▸ **Pixel coordinate grounding data**
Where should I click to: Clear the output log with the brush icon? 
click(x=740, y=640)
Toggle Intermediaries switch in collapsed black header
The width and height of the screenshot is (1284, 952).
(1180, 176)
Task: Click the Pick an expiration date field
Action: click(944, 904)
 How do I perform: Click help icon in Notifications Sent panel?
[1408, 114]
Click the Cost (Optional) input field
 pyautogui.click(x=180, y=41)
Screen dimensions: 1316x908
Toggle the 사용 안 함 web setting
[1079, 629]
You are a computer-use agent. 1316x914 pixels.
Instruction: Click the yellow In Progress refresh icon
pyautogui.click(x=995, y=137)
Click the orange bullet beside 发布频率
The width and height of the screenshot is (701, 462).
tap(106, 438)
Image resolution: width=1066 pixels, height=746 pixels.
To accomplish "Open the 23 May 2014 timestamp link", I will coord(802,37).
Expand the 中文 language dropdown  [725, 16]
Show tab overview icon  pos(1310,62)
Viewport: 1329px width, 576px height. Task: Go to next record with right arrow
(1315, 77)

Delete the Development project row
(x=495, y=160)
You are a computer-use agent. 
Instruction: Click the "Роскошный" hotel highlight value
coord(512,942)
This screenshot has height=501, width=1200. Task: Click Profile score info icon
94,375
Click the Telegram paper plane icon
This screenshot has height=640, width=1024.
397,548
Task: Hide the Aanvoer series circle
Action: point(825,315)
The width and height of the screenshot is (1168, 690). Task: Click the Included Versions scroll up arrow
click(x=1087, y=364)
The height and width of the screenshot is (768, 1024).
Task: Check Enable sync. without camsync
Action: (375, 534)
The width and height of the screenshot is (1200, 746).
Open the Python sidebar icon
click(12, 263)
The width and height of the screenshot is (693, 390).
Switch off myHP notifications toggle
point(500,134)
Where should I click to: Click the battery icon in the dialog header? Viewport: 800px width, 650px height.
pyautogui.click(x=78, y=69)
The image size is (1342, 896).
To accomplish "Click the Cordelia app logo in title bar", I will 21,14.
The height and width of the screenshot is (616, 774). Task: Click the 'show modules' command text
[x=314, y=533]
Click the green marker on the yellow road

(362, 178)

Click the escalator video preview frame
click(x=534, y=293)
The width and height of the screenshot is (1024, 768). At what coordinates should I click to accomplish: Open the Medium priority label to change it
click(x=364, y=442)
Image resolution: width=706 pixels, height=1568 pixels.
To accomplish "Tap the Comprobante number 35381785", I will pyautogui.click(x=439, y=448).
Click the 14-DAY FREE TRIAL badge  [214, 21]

▸ **Work item**
Please copy out each line in the entries that mentions the string "agent".

▸ **Task response**
You are a computer-use agent. 1316x914 pixels.
You are a computer-use agent. 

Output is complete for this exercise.